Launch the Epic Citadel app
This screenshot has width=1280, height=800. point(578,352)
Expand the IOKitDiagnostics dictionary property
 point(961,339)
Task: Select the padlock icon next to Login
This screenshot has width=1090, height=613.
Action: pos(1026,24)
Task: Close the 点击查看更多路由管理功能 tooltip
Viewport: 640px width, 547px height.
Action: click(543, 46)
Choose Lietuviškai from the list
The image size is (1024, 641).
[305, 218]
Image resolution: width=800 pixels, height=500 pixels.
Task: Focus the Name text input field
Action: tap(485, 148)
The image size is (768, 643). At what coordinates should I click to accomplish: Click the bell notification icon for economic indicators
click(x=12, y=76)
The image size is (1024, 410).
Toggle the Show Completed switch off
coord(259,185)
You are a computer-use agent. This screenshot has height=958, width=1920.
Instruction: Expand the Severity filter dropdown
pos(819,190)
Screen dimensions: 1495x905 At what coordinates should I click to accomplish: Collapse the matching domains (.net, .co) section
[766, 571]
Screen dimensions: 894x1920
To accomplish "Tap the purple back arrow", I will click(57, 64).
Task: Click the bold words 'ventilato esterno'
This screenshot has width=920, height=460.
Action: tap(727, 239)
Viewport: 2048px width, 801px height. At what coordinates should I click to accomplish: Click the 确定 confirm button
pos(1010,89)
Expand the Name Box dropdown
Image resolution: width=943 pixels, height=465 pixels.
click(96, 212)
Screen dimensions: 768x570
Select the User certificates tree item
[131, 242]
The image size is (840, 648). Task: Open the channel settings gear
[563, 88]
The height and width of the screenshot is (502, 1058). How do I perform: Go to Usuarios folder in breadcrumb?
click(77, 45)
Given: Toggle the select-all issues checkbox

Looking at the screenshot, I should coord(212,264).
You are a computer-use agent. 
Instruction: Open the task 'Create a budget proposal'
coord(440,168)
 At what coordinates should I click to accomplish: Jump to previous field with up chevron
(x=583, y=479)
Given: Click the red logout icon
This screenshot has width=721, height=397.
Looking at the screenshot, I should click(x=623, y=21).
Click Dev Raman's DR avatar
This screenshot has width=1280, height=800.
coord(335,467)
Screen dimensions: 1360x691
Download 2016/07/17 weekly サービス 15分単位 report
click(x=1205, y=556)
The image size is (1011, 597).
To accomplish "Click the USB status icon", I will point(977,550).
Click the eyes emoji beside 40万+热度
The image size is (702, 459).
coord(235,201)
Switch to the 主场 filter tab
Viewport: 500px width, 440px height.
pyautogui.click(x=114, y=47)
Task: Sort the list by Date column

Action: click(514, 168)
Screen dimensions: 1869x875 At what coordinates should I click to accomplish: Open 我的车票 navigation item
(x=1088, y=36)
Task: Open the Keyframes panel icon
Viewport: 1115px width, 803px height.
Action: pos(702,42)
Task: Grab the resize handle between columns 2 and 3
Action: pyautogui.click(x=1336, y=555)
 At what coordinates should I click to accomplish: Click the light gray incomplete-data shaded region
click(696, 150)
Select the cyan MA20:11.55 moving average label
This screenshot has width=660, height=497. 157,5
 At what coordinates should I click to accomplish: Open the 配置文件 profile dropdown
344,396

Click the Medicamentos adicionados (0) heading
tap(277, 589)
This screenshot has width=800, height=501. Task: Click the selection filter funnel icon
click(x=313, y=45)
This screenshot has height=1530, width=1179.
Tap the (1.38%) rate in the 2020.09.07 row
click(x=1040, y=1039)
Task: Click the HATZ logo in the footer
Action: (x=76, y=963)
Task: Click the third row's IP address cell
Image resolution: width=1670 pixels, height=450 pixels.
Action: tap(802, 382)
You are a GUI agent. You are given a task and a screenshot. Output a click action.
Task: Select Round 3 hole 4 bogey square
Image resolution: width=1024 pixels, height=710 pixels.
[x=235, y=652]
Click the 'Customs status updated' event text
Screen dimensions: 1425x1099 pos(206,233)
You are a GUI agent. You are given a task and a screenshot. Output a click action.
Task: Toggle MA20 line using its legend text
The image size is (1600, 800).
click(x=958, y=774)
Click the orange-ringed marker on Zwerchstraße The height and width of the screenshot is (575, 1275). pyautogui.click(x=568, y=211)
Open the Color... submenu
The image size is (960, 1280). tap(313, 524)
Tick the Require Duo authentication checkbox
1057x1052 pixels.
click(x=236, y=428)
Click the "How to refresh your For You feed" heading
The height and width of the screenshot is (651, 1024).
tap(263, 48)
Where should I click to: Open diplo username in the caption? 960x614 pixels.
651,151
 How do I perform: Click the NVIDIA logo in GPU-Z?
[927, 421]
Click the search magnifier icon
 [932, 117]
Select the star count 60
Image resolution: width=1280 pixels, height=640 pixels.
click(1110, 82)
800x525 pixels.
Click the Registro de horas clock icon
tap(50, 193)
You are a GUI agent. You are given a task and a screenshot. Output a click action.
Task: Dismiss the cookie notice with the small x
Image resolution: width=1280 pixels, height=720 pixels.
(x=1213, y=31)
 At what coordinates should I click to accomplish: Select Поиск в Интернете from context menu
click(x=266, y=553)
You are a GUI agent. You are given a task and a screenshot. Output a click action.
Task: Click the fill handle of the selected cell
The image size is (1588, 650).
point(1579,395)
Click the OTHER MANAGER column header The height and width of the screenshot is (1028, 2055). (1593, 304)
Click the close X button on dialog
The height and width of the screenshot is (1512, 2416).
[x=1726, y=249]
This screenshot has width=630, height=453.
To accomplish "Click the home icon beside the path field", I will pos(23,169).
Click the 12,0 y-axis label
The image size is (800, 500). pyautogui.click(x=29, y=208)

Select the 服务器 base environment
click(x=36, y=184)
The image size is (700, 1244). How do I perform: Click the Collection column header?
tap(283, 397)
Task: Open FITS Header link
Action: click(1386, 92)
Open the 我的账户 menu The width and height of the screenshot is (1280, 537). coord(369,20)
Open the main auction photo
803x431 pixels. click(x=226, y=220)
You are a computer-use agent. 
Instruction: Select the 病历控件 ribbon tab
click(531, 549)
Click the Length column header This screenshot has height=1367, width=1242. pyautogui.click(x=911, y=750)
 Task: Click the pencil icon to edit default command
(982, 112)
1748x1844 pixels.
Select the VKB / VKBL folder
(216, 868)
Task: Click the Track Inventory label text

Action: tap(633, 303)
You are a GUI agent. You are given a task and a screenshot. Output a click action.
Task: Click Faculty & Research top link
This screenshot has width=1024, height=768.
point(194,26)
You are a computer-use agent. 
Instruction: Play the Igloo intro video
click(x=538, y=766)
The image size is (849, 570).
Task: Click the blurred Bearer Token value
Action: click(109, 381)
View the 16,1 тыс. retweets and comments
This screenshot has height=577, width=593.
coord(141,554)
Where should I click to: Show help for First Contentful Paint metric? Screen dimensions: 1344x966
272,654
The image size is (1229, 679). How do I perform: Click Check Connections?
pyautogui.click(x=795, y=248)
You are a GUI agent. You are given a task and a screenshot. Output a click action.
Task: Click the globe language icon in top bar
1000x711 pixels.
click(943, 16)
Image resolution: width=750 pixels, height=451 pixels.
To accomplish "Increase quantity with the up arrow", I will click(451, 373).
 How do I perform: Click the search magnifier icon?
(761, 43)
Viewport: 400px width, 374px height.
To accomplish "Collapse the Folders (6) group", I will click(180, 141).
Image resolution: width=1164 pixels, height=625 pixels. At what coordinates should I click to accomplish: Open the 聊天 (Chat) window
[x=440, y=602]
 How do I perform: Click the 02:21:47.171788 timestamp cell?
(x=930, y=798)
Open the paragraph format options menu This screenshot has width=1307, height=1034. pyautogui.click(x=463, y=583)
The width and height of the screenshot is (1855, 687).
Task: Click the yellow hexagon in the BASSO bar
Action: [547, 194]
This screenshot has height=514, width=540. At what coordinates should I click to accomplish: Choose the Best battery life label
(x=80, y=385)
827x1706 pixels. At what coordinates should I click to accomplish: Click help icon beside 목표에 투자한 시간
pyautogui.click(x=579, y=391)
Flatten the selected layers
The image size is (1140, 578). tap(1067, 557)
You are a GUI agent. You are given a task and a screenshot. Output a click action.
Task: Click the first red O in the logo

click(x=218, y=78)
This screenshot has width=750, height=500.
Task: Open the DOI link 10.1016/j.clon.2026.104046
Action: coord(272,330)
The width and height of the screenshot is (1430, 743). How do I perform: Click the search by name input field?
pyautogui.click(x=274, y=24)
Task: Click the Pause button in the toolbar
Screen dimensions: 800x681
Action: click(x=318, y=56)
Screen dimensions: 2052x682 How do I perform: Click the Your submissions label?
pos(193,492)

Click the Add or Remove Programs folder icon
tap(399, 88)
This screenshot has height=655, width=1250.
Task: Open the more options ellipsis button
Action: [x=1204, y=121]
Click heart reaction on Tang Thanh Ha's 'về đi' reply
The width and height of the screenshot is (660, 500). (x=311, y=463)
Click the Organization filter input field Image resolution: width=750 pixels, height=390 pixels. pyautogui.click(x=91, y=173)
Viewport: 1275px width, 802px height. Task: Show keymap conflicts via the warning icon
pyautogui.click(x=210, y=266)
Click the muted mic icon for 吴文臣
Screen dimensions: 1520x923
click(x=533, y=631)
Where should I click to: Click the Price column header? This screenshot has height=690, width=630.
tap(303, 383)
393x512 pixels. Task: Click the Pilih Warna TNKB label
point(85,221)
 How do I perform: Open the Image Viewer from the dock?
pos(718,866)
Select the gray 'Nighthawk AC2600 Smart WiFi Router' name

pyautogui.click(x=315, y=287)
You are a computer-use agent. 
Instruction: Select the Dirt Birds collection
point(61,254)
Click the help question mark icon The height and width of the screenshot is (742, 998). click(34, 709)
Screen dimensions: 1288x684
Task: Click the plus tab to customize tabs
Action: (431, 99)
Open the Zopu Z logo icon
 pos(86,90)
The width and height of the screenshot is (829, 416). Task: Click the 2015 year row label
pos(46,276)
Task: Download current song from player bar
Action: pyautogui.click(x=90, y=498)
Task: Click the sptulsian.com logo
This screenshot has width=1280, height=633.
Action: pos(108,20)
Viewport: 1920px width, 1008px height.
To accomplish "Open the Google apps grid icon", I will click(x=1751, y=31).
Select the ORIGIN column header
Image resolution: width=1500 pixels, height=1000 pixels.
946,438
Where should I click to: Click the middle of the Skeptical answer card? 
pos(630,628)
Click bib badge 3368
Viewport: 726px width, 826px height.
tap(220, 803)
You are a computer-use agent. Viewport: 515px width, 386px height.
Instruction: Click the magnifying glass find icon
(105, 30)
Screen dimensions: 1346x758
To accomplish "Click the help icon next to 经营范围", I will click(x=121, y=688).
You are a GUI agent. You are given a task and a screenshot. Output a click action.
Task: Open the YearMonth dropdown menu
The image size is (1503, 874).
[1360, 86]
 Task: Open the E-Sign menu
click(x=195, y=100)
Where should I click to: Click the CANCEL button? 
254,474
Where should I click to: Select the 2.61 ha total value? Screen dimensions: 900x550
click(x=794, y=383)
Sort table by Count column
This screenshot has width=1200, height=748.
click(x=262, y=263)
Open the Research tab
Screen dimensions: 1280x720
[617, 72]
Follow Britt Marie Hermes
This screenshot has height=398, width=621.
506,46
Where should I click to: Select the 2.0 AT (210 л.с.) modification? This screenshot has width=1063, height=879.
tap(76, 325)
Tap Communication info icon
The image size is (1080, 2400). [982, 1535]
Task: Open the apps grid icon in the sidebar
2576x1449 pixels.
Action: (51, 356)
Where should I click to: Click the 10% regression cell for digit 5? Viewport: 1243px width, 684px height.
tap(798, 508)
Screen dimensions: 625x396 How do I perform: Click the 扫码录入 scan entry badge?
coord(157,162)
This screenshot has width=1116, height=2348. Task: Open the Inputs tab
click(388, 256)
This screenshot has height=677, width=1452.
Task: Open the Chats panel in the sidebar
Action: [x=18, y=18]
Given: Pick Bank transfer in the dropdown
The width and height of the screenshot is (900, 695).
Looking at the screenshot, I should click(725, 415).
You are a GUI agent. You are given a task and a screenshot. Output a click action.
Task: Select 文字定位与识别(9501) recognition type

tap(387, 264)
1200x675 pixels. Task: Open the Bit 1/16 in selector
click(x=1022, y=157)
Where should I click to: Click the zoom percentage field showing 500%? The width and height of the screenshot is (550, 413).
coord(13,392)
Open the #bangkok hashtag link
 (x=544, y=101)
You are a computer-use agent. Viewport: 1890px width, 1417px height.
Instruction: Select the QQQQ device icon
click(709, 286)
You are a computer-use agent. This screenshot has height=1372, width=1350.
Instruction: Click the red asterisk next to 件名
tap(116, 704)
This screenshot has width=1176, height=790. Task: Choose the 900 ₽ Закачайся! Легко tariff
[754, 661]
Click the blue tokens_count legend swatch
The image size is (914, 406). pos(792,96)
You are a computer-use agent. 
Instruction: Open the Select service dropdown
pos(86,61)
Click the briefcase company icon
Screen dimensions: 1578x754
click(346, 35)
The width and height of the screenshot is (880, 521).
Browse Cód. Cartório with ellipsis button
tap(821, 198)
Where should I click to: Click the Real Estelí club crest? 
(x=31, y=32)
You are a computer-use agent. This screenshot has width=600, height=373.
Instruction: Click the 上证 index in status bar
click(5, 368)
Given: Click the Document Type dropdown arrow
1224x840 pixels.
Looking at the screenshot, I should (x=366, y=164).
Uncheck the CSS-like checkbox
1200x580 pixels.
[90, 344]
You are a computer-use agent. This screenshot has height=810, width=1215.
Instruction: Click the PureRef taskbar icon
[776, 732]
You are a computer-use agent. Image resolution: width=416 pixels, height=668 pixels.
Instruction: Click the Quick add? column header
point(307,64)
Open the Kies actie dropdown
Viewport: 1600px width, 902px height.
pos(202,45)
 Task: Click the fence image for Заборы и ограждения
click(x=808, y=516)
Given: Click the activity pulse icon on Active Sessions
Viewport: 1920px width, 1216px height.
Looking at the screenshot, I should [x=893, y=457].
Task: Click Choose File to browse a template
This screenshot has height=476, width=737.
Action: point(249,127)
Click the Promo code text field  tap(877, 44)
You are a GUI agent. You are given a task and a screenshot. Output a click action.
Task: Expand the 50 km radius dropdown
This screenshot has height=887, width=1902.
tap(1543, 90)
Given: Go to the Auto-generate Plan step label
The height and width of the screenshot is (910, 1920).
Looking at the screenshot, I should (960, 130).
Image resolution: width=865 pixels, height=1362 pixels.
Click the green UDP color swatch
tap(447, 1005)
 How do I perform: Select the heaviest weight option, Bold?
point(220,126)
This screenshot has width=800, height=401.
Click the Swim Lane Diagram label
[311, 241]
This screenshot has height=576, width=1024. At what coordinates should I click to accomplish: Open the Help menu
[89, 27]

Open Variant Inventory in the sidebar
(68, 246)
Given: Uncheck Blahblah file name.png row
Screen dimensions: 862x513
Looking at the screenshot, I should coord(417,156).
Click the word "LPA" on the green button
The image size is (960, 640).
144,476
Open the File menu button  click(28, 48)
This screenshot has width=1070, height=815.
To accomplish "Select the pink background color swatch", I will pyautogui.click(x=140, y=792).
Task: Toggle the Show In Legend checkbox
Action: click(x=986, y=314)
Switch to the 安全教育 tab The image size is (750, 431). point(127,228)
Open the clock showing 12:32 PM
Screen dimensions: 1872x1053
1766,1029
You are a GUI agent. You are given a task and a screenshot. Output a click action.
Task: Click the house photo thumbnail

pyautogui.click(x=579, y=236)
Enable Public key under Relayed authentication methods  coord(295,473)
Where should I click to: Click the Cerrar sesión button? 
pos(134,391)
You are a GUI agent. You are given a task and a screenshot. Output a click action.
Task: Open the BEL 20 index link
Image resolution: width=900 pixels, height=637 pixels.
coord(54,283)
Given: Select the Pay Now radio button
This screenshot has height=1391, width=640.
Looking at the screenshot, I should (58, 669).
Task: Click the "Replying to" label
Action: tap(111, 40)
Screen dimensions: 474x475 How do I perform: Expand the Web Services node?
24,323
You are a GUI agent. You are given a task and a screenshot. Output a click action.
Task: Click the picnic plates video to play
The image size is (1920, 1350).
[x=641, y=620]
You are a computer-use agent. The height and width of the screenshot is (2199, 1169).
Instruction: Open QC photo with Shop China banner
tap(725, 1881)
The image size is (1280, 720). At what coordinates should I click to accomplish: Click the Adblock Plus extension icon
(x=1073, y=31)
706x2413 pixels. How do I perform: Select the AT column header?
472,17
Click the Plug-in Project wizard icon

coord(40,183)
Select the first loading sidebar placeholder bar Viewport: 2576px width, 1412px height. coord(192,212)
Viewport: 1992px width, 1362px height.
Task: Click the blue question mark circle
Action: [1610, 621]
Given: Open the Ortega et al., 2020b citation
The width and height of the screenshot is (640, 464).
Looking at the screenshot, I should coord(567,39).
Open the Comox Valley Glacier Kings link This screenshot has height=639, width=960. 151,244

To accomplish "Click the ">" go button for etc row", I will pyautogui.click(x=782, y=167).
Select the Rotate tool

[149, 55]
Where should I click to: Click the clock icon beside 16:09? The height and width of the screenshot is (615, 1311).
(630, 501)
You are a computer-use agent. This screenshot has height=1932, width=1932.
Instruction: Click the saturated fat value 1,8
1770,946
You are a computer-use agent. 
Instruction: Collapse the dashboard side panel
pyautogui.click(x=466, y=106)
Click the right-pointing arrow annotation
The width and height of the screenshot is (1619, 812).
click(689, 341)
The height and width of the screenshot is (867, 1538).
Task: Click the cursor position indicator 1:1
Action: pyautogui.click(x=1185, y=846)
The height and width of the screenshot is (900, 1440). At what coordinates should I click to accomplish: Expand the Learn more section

────────────────

- [Exercise requirements]: What is needed is an exact copy of the entries above, from the first line through the line holding "Task: Close the 点击查看更多路由管理功能 tooltip", with both of those lines kept; please give nothing else.

- [Reply]:
Launch the Epic Citadel app
This screenshot has width=1280, height=800. point(578,352)
Expand the IOKitDiagnostics dictionary property
 point(961,339)
Task: Select the padlock icon next to Login
This screenshot has width=1090, height=613.
Action: pos(1026,24)
Task: Close the 点击查看更多路由管理功能 tooltip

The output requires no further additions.